• Exercise prompt
For each line below that holds the word "computer", make a copy.

• Data supplied
BEGIN

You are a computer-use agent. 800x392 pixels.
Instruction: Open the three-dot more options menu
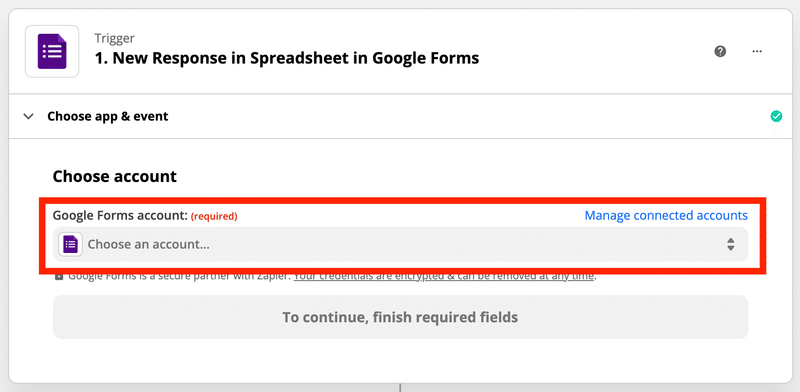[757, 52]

END
BEGIN

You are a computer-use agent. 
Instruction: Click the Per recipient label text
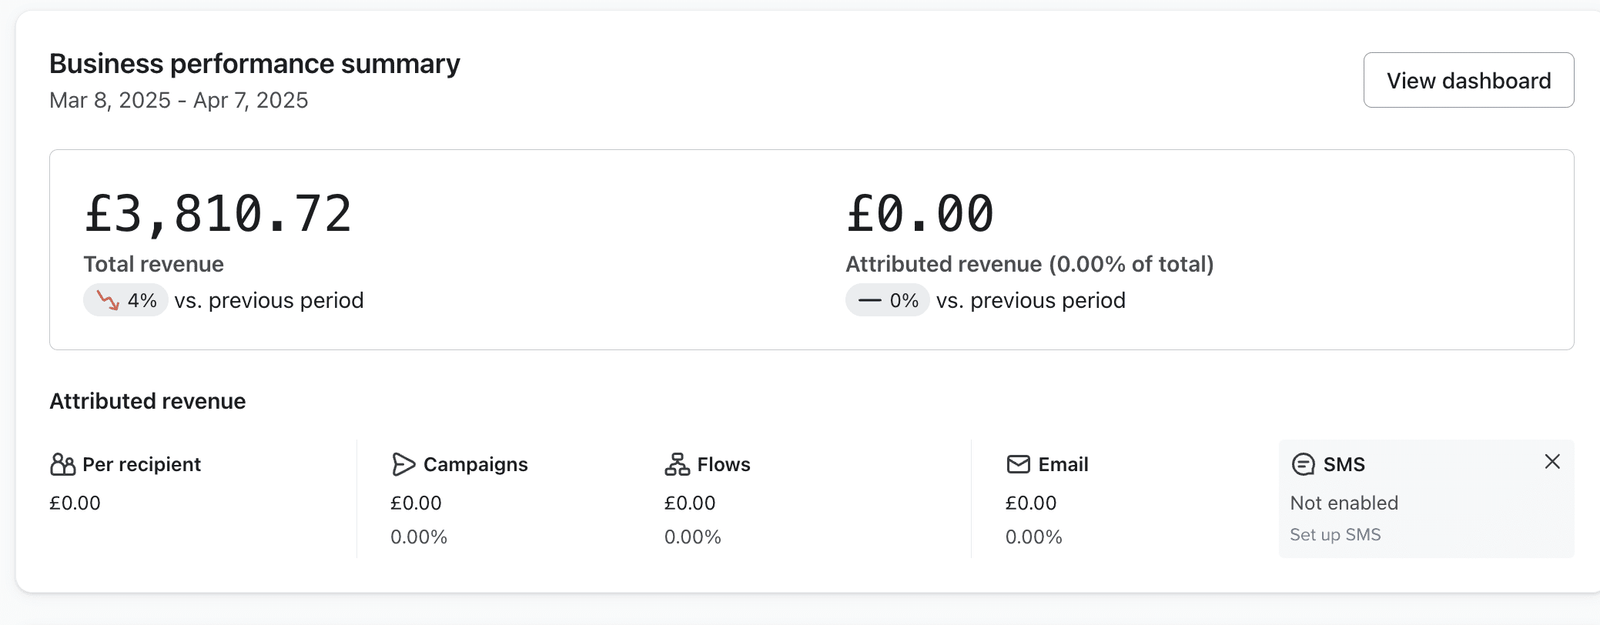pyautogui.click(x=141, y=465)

END

• Reply to the exercise
You are a computer-use agent. 800x392 pixels.
You are a computer-use agent. 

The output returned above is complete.